Conclusion: Generally approaches to PHC especially in the developing world are more of a function of external stakeholder needs and preferences than socio-economic circumstances, political ideologies, geographical and demographic features of the country. In spite of the numerous contributions to PHC, external stakeholders, based on findings, appear to have usurped the power and responsibilities of local governments to implement PHC and provide health services in general for their people. Especially in countries implementing the SPHC, external donors have deepened the medicalization and inequities in health outcomes by focusing on specific medical interventions and target populations (Magnussen et al., 2004). Their stranglehold on all aspects of PHC also appears to be a major cause of disempowerment of local communities from partaking in decisions and actions affecting their health in Ghana.

Religion as partner in improving global health

Presenter: Omololu Fagunwa (University of Huddersfield)

Other Author(s): Mary Olaniyan

Abstract Text:

Global health, concept of placing priority on improving health and achieving equity in health for all people worldwide has begun to gain attention of governments and health professionals, with the World Health Organisation at the frontline.
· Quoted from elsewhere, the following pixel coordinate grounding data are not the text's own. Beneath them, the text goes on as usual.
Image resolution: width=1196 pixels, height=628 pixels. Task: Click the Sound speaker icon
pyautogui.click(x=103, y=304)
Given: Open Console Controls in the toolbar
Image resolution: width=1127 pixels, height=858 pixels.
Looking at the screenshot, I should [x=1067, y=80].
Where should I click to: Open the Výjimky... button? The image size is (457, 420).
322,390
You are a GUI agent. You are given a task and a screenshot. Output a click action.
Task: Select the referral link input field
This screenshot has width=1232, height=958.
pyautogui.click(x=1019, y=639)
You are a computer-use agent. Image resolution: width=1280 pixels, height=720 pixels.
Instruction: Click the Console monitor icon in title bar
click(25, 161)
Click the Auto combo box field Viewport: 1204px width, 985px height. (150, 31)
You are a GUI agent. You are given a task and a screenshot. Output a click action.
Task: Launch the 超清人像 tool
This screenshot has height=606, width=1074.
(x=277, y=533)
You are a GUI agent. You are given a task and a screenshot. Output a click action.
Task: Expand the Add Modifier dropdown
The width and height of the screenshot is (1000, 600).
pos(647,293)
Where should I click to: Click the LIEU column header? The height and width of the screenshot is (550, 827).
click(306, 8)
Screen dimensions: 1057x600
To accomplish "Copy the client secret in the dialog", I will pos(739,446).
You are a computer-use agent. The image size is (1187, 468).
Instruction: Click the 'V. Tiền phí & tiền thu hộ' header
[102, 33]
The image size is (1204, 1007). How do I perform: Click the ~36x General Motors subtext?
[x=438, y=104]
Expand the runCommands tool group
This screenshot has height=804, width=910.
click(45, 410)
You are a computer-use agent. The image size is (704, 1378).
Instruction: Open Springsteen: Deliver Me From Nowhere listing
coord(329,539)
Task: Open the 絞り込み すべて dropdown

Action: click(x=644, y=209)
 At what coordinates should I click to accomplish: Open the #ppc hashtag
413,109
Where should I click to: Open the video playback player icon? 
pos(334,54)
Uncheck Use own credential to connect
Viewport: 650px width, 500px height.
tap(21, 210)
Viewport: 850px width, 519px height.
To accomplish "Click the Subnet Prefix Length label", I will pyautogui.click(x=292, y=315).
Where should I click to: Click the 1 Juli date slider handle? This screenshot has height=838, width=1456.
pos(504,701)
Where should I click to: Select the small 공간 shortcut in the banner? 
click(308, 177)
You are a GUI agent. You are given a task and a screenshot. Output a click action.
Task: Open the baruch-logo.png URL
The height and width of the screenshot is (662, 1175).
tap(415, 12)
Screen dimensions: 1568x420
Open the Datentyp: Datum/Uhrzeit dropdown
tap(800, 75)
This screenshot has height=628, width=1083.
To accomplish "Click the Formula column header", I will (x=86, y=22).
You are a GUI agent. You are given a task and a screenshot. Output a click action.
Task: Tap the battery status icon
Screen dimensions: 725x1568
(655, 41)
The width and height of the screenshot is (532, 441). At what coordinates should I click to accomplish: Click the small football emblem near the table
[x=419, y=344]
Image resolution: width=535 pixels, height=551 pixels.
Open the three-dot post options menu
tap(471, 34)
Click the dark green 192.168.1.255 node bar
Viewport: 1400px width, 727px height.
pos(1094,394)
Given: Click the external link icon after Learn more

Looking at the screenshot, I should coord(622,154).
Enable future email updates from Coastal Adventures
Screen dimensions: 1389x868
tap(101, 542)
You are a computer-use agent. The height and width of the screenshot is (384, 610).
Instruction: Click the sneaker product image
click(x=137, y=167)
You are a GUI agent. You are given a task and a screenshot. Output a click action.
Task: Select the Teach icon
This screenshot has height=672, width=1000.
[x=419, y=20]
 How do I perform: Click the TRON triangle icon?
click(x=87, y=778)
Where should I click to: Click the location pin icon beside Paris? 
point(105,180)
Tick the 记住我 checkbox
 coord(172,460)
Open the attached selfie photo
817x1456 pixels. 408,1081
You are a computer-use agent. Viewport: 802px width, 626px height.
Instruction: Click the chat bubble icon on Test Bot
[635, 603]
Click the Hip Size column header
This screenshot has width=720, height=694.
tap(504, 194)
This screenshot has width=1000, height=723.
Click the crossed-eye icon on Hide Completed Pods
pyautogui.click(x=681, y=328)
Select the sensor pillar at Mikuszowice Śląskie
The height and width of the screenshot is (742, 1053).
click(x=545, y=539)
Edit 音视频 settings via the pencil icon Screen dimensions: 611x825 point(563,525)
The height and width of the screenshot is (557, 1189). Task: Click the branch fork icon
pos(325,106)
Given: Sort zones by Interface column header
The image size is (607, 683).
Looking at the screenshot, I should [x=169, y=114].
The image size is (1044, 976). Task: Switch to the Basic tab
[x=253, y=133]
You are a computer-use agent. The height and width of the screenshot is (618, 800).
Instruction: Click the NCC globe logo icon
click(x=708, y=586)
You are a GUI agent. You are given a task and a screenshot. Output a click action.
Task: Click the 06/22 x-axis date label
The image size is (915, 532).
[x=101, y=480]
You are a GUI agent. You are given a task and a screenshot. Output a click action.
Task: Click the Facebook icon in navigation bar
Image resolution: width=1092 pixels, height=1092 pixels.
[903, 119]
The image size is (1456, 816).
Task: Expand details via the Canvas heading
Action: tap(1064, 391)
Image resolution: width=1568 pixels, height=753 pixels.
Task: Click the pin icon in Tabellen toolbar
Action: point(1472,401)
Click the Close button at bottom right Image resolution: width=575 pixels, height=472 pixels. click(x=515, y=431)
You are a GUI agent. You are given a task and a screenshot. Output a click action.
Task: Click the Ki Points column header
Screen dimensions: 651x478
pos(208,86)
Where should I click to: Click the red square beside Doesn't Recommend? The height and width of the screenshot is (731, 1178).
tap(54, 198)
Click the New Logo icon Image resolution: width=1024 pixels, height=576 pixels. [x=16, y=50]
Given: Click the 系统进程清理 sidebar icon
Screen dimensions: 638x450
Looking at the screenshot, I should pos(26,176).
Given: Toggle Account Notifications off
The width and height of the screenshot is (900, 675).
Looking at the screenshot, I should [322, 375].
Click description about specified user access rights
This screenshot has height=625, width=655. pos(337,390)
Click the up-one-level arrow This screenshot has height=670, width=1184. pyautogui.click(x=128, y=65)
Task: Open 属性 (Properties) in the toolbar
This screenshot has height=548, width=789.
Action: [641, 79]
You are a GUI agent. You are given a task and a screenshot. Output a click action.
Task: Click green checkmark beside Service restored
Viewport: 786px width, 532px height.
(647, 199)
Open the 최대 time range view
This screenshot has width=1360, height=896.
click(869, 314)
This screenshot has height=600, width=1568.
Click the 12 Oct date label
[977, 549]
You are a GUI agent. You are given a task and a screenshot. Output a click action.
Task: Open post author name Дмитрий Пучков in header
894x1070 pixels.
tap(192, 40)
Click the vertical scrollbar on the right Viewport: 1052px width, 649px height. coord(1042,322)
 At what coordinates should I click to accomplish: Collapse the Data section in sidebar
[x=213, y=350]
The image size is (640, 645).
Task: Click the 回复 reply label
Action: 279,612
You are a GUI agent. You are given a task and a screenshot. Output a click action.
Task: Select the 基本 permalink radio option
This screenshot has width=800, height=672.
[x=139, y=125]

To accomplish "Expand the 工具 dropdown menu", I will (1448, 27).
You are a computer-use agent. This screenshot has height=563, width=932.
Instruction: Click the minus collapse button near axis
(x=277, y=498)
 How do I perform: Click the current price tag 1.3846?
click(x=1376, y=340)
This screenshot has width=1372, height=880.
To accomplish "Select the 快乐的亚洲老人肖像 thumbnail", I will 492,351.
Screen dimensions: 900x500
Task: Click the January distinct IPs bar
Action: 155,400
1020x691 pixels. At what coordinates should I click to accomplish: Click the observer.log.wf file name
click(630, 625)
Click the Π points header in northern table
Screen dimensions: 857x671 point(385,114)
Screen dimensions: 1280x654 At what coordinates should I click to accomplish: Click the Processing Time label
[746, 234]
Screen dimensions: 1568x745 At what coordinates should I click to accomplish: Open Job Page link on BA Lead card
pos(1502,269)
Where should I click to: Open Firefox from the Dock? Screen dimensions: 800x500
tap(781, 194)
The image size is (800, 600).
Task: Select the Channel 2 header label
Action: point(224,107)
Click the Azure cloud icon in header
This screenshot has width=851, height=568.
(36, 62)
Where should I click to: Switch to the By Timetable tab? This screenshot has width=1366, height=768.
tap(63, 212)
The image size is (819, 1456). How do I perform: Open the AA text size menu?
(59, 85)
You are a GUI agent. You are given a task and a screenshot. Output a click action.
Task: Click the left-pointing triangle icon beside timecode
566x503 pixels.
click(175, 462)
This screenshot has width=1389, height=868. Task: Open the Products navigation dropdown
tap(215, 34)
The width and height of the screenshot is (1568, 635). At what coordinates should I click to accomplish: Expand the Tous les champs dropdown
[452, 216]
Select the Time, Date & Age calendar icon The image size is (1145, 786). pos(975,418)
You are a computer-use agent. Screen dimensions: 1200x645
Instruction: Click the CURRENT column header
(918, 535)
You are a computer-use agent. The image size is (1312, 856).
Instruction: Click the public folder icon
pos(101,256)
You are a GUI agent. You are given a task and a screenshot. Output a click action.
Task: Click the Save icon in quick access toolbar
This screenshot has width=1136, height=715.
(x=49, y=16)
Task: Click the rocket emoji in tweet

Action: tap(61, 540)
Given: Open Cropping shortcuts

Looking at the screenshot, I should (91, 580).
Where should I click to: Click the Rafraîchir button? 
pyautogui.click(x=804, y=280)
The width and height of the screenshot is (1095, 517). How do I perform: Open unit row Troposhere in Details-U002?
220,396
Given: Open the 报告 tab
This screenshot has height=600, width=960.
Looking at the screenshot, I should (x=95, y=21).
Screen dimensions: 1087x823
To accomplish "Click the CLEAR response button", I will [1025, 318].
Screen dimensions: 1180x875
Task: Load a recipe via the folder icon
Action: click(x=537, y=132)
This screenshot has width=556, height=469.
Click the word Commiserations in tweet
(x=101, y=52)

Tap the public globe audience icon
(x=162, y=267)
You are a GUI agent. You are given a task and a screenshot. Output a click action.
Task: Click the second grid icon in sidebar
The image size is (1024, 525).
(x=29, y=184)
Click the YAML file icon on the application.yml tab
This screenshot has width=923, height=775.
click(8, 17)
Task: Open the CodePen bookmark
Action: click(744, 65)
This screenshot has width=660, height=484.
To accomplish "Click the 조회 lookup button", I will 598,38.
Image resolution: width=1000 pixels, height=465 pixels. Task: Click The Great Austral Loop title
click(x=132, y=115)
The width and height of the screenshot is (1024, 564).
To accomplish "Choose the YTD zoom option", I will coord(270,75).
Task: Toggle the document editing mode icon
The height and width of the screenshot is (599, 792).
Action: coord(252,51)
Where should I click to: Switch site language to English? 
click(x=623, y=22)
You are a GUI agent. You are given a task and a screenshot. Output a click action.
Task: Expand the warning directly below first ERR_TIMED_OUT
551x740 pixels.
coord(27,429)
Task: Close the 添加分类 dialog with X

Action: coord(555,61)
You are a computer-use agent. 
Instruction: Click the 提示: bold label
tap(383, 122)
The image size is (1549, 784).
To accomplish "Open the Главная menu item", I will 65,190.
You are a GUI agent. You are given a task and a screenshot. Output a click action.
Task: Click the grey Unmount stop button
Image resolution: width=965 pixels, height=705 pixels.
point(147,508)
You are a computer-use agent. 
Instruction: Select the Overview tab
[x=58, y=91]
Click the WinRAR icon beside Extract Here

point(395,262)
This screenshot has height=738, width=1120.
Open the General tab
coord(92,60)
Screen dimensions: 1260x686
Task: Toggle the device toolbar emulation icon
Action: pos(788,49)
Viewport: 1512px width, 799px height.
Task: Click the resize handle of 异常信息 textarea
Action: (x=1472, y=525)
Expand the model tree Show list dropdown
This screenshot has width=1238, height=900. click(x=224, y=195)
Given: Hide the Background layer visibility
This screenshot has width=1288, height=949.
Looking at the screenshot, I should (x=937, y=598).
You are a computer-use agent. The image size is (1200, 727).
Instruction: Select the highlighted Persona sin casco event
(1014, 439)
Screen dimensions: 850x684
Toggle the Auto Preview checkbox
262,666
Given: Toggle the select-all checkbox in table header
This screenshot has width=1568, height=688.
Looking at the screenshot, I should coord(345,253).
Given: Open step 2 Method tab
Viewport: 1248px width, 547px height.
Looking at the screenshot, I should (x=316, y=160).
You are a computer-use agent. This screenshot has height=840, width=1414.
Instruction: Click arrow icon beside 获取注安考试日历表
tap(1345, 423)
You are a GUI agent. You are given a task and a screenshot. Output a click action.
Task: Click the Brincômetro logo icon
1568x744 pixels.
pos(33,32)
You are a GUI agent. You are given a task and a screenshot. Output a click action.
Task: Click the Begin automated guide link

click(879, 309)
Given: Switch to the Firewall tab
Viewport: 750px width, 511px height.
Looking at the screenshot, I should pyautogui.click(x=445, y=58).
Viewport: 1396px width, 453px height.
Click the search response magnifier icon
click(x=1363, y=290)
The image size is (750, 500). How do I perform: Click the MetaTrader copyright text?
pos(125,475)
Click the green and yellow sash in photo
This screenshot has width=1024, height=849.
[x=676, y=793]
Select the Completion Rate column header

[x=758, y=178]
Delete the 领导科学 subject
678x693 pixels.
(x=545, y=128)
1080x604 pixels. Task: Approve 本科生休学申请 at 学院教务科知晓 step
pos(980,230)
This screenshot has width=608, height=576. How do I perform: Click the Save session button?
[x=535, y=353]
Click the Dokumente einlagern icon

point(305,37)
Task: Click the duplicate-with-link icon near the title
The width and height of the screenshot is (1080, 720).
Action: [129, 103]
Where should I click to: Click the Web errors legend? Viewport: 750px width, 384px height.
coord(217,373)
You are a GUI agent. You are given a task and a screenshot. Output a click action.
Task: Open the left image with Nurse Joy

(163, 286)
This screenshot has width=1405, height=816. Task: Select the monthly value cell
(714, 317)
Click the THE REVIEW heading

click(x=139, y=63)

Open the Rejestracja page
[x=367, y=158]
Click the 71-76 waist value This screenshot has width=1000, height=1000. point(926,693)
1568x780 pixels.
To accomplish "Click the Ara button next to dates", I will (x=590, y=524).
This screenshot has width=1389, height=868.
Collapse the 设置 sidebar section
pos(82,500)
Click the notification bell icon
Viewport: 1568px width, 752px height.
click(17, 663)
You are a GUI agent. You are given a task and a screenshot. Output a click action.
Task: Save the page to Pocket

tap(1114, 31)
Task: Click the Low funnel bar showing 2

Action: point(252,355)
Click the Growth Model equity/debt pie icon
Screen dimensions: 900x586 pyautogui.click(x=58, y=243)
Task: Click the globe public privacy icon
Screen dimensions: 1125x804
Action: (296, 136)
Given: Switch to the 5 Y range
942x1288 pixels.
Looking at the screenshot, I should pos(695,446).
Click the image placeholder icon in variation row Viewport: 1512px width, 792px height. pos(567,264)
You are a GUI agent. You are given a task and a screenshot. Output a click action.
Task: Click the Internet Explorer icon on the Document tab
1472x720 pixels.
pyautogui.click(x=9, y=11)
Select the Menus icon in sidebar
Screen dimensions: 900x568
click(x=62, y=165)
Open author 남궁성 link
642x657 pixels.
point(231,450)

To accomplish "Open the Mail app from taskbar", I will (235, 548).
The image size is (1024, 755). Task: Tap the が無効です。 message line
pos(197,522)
The WHO recognised dimensions of health are physical, social, mental and spiritual health. Religious beliefs and practices may have both positive and adverse impact on health and disease. Not until recent time has the positive influence of religion on health attract attention in the academic space. Here we present the influence of religious practices and beliefs and its organised body on health outcomes. Literatures were reviewed for the association between religious rituals and infections. Major world religions – Judaism, Christianity, Islam and Hinduism have rituals that can potentially cause infections. On a positive note, the influence of religion and its organised body on health outcomes – Immunization and Access to Medicine is highlighted. Religion is both a social determinant of health and key driver to achieving improved global health. Religion needs to be given the necessary considerations in all global health discourses, strategies and implementations.